Je fais partie de ces «Français qui raquent pour ces mecs» de Libé que se permet d'insulter en privé un certain Monsieur Ledoux, qui, à lire sa prose, semble faire de la liquidation comme Jourdain de la prose, confondant allègrement produits de la pensée et marché immobilier, béton et opinion, «cash» et culture. J'ai aussi passé à Libération les plus belles années de ma vie, d'avant même le lancement du journal en 1973 jusqu'à mon départ (volontaire) de la direction de la rédaction en 2006. C'est donc avec une tristesse mêlée de colère que je vois le journal menacé par une crise qui me semble plus grave que celles (nombreuses) qu'il a traversées.

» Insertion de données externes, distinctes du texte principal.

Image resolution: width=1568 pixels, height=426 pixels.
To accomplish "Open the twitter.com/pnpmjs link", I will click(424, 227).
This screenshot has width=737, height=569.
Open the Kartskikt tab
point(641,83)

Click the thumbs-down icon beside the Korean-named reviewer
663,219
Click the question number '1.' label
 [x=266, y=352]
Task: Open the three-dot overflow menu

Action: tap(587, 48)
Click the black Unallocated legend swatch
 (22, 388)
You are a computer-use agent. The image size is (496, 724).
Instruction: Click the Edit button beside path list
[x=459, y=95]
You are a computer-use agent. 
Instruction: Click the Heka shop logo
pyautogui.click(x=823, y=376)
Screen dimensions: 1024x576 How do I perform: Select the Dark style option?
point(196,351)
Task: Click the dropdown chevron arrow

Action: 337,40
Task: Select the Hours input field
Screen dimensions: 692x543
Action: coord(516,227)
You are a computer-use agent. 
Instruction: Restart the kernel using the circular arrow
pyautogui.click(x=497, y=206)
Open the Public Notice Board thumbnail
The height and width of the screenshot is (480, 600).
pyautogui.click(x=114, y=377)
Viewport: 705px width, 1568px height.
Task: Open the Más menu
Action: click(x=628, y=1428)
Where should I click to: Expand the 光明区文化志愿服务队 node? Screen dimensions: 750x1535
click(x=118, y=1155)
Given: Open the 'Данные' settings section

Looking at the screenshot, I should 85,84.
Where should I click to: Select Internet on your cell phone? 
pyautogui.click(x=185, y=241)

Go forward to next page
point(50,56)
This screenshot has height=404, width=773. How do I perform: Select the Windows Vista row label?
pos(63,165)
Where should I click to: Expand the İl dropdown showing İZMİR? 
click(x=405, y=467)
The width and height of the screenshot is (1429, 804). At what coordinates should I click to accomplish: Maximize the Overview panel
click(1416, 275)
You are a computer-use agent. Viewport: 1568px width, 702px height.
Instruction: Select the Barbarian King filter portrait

Il est certes trop facile de juger et de prétendre donner des conseils quand on est loin du champ de bataille, en sécurité. Mais le fait de m'être mis volontairement hors-jeu ne m'interdit pas, je crois, de livrer mes pensées, aujourd'hui celles d'un lecteur régulier, extérieur au drame en train de se nouer, et qui n'en connait ni tous les acteurs ni toutes les données. Mais je sais deux ou trois choses sur Libé et un sujet sur lequel j'ai probablement autant réfléchi et travaillé que les auteurs du «projet» qui a mis le feu aux poudres.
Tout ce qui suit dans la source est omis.